**WHAT IS BEING ASKED:** The answer must consist of each line below that holds the word "computer", copied as it stands.

Stored data:
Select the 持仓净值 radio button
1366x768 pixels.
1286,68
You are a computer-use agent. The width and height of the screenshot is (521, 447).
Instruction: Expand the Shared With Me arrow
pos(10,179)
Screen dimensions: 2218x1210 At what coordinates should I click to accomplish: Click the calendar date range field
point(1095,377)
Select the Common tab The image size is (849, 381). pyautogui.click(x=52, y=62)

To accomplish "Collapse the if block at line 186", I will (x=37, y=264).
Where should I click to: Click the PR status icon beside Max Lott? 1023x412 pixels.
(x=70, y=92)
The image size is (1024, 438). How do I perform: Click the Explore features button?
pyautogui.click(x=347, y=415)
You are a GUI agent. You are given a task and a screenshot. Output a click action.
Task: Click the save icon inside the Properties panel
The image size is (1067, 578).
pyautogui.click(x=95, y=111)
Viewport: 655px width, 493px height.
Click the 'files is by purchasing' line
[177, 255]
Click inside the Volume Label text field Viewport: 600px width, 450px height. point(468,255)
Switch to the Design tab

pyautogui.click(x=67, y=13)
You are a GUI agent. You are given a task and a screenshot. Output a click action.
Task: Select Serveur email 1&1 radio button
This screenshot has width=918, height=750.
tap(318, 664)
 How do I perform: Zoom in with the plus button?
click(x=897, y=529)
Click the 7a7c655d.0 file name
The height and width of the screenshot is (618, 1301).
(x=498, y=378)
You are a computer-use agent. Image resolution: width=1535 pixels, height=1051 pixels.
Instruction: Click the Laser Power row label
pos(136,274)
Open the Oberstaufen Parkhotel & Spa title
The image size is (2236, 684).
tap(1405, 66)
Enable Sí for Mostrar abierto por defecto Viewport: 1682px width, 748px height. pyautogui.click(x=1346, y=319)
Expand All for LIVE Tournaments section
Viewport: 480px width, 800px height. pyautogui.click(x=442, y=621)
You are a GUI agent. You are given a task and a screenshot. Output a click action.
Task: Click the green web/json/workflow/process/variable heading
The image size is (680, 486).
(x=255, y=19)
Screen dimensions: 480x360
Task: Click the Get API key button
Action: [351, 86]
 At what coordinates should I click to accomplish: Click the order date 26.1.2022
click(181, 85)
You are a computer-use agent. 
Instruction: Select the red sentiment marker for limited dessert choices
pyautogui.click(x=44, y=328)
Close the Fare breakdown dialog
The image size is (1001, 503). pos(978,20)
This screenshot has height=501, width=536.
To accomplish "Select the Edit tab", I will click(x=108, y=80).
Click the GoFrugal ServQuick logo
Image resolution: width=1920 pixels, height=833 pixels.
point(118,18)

**WRITTEN RESPONSE:**
You are a computer-use agent. The width and height of the screenshot is (521, 447).
You are a computer-use agent. Image resolution: width=1535 pixels, height=1051 pixels.
You are a computer-use agent. 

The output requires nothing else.